WHAT TO PRODUCE.
All lines of the entries with "Open" in them must be listed.

Saved entries
┌────────

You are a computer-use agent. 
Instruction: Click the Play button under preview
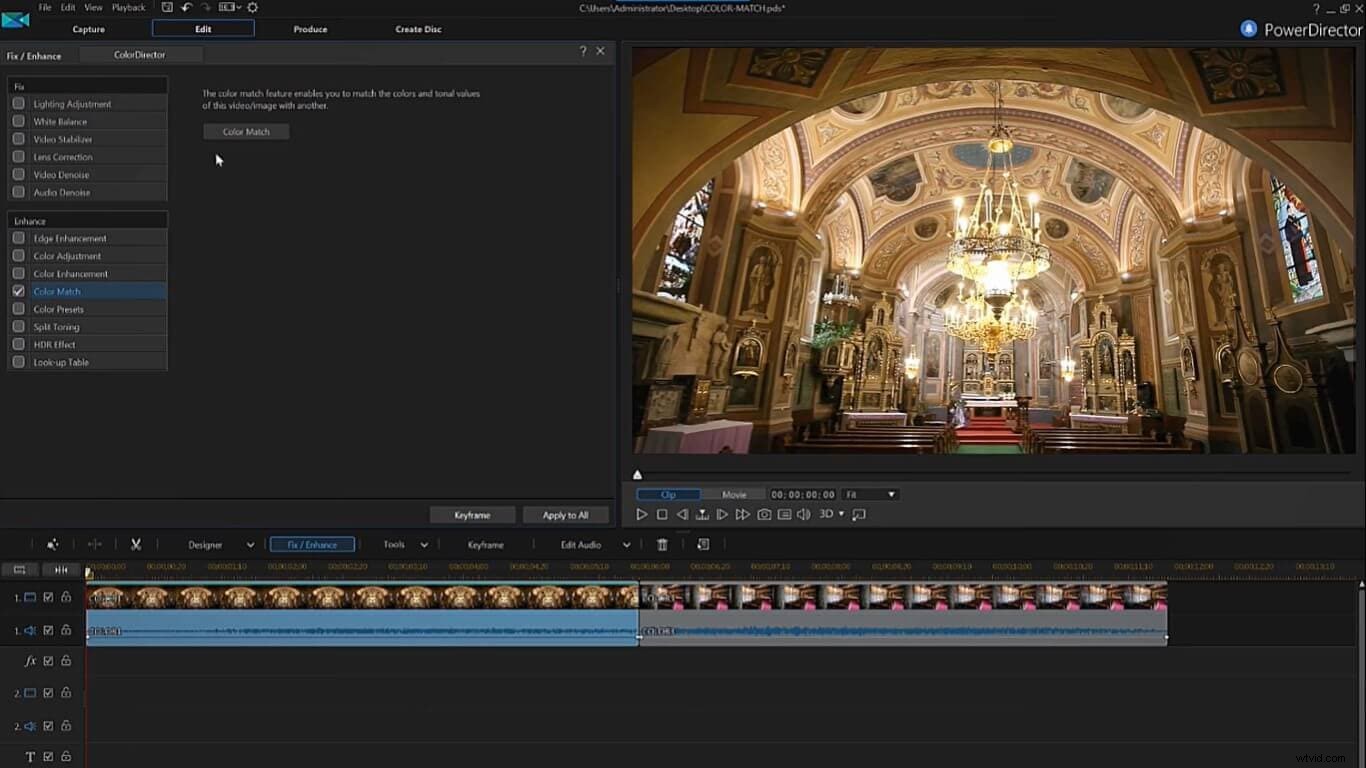pyautogui.click(x=641, y=514)
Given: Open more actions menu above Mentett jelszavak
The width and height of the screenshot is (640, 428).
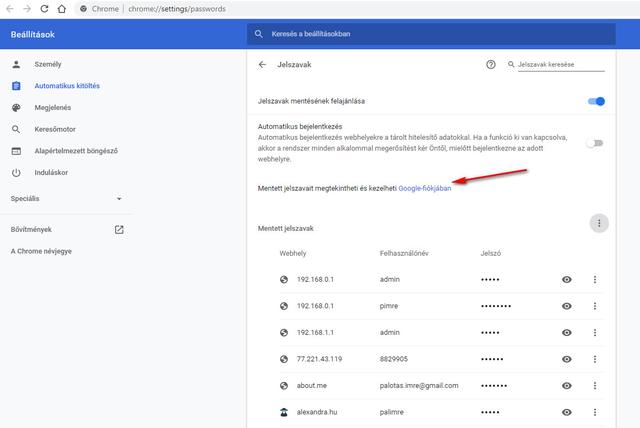Looking at the screenshot, I should point(598,223).
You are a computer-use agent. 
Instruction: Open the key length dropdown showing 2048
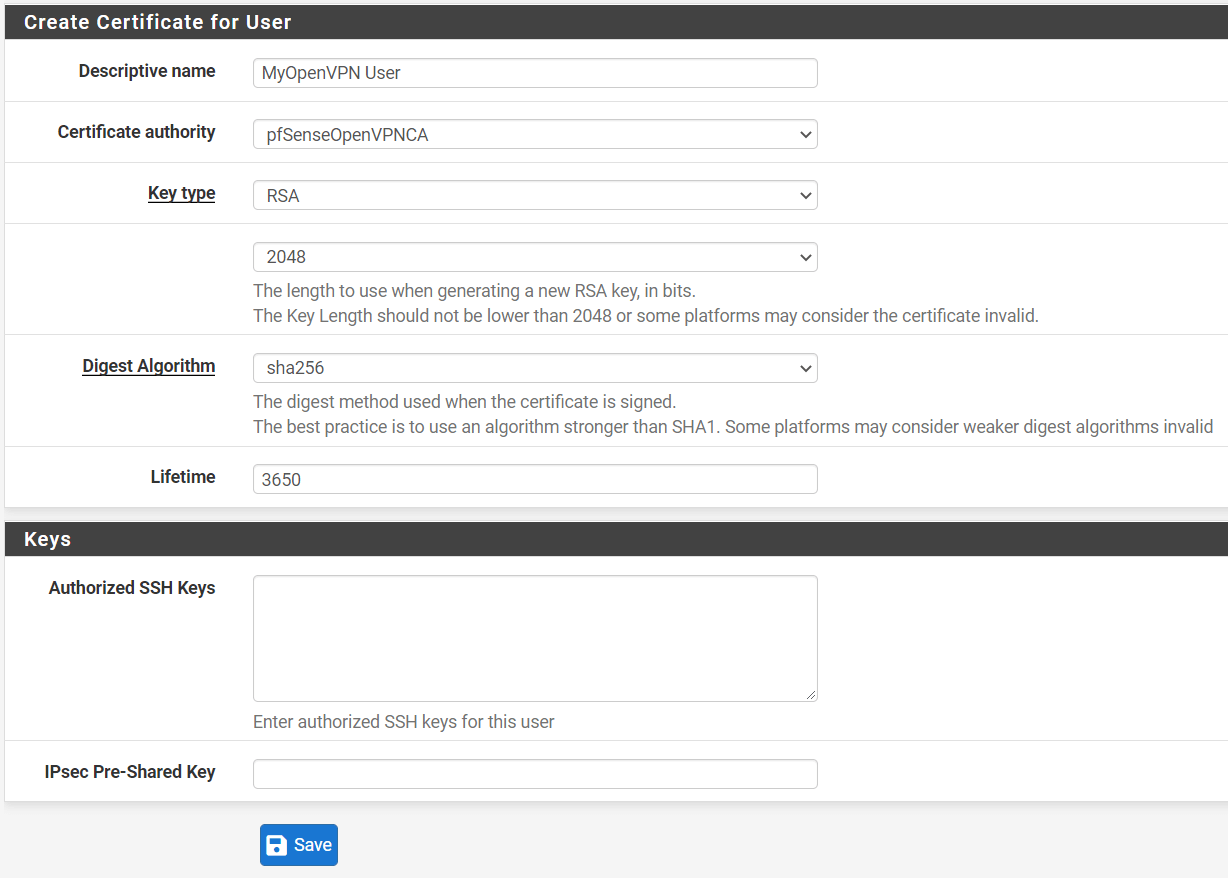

└────────

RESPONSE TO THE TASK.
Given: Open more actions menu above Mentett jelszavak
Instruction: Open the key length dropdown showing 2048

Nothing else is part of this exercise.